Press Release: IMF Approves Second Annual ESAF Loan for Niger
July 28, 1997
The International Monetary Fund (IMF) today approved the second annual loan under the Enhanced Structural Adjustment Facility (ESAF)1 for Niger in an amount equivalent to SDR 19.32 million (about US$26 million) to support the government’s 1997/98 economic program. The loan is available in two semiannual installments, the first of which is available immediately.
Since mid-1995, Niger has strengthened its adjustment efforts and is making progress in reducing macroeconomic imbalances. These efforts are beginning to bear fruit as evidenced by a resumption of growth, a decline in inflation, a sharp reduction in the overall consolidated deficit, and an attendant increase in government savings.
Despite a difficult domestic and external environment, the Nigerien authorities implemented the 1996/97 program supported by ESAF loans with determination, and economic developments generally have been encouraging. Although real GDP growth remained somewhat subdued in 1996, inflation was further reduced; and the budgetary outturn was broadly in line with program expectations, owing to strengthened revenue collection efforts, combined with tight control over expenditure, and notably a reduction by one-third in payments for wages and salaries. The government also pressed ahead with its structural reform, developing a privatization strategy for public enterprises, and establishing a privatization agency.
Medium-Term Strategy and the 1997/98 Program
The authorities’ medium-term strategy seeks to further reduce financial imbalances, establish conditions conducive to sustainable economic growth, and significantly reduce poverty. The economic objectives for 1997/98 are to raise real GDP growth to 4-5 percent a year, thereby allowing real per capita income to increase by at least 1 percent a year; reduce inflation to 3 percent by the end of 1997; and contain the external current account deficit (excluding official transfers) at 11.1 percent of GDP in 1997, and lowering it to 10.5 percent of GDP in 1998.
To these ends, the government is determined to improve its financial position by reducing the overall budget deficit to 7.3 percent of GDP by 1998 through enhanced revenue mobilization and a very cautious expenditure policy.

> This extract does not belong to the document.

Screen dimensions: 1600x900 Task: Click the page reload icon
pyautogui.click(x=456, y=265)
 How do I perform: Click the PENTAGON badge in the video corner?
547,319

The program aims at raising budgetary revenue from the equivalent of 7.8 percent of GDP in 1996 to 9.3 percent of GDP in 1997, and to 10.7 percent of GDP in 1998. The broadening of the tax base and improvements in the efficiency of revenue collection will play a key role in the achievement of these objectives. Expenditure policies willcontinue to ensure that wages and salaries do not crowd out other essential expenditures, especially those on maintenance and key social services.
The main reforms planned under the 1997/98 program will address the public enterprise sector and civil service, as well as education, health, and the environment. The government is also taking steps to streamline the regulatory framework and to reduce its involvement in those areas of interest to the private sector. It intends to continue efforts to strengthen legal provisions governing commercial transactions and, in particular, the recovery of commercial bank loans.

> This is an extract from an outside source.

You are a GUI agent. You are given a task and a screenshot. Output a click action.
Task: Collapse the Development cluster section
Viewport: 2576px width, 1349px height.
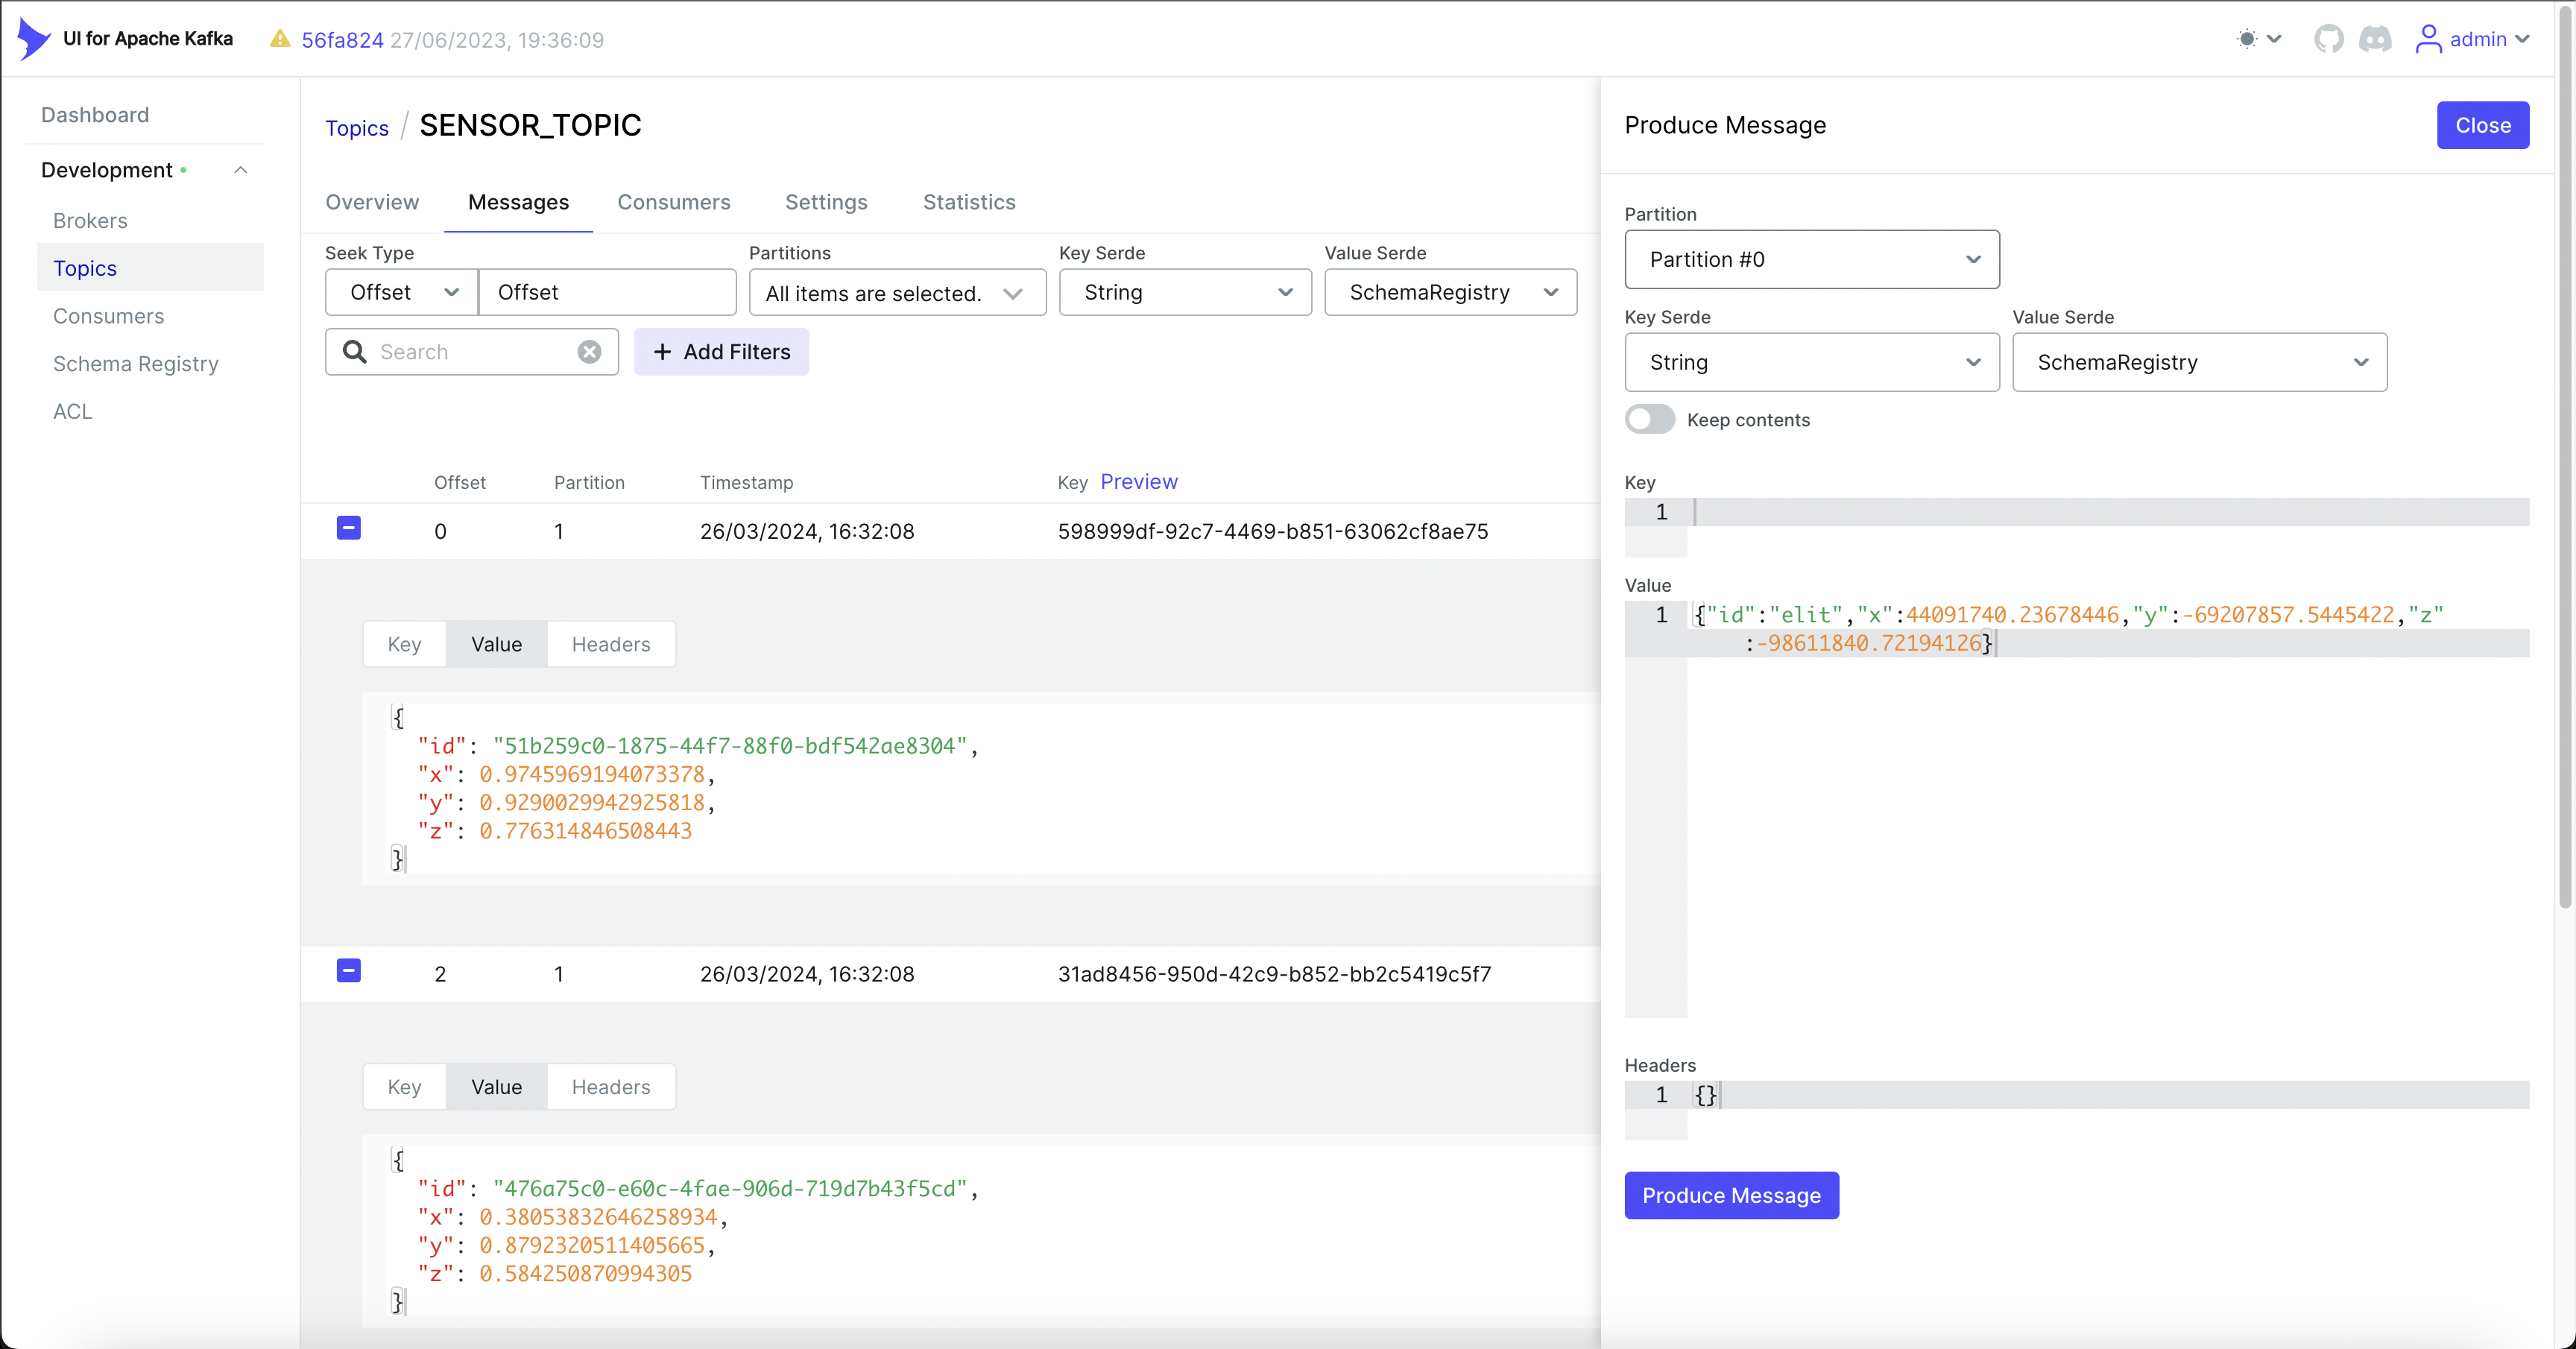click(x=241, y=170)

Addressing Social and Environmental Issues
The government plans to undertake family planning initiatives and other programs aimed at promoting the quality of life for women. The government is committed to increasing the elementary school enrollment rate to 35 percent in 1999 from 29 percent in 1996, and current budgetary expenditures allocated to health and education will be increased by 10 percent a year in real terms over the period 1997-2000. As the authorities are convinced that an efficient agricultural sector is the key to effective and durable poverty reduction, the government will identify the most ecologically threatened locations and implement priority measures with respect to environmental planning for sustainable development.
The Challenge Ahead
Notwithstanding the adjustment effort undertaken thus far, Niger’s economic and financial situation remains fragile, and steadfast implementation of further actions is needed to improve prospects for growth. Efforts should focus primarily on reducing the budget deficit and fostering private sector development, while supporting key social sectors with a view to establishing the basis for durable growth and the alleviation of poverty.

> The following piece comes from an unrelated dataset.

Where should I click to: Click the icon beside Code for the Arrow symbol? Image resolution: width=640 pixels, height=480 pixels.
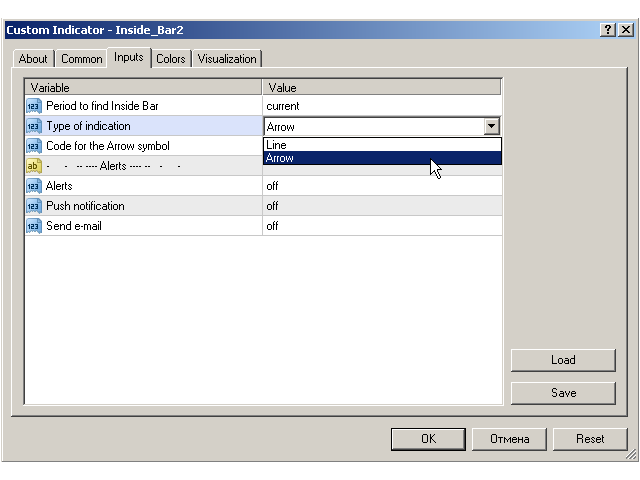[x=33, y=146]
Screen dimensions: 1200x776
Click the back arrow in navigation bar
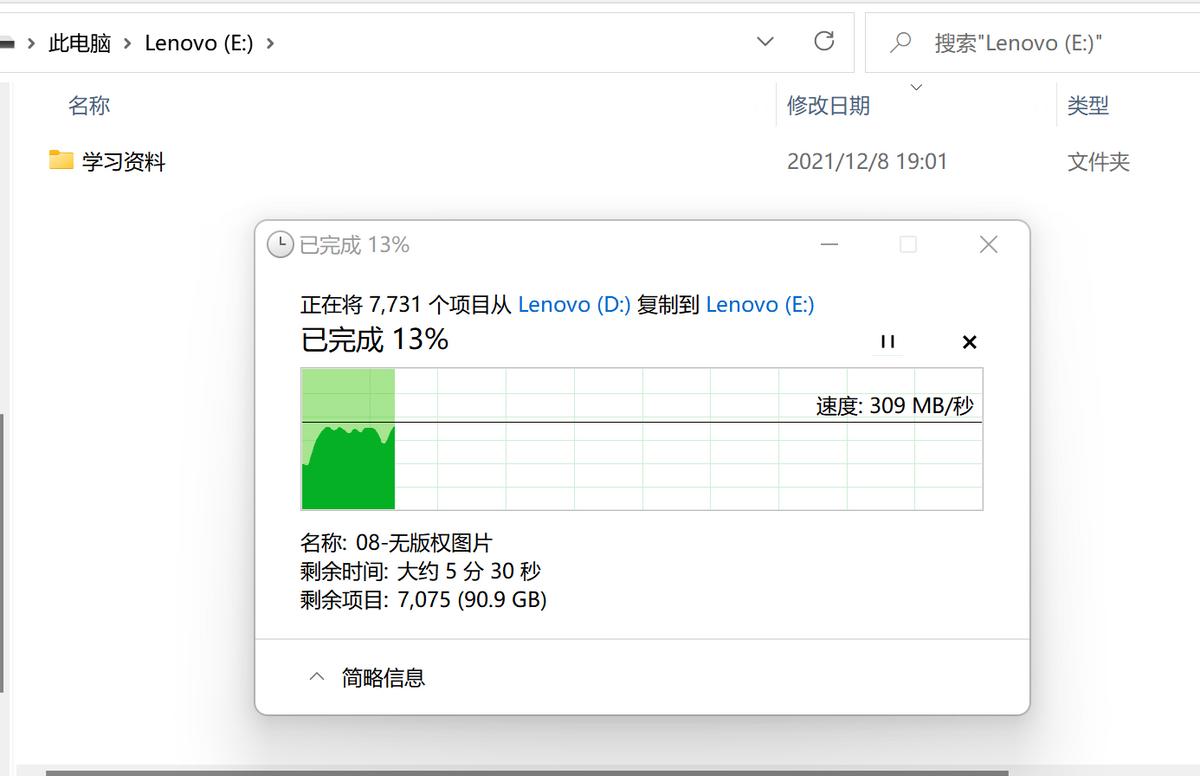8,42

Niger joined the IMF on April 24, 1963, and its quota [A member ’s quota in the IMF determines, in particular, the amount of its subscription, its voting weight, its access to IMF financing, and its share in the allocation of SDRs.] is SDR 48.3 million (about US$66 million). Niger’s outstanding use of IMF financing currently totals SDR 42 million (about US$57 million).
1 The ESAF is a concessional IMF facility for assisting eligible members that are undertaking economic reform programs to strengthen their balance of payments and improve their growth prospects. ESAF loans carry an interest rate of 0.5 percent a year and are repayable over 10 years, with 5½-year grace period.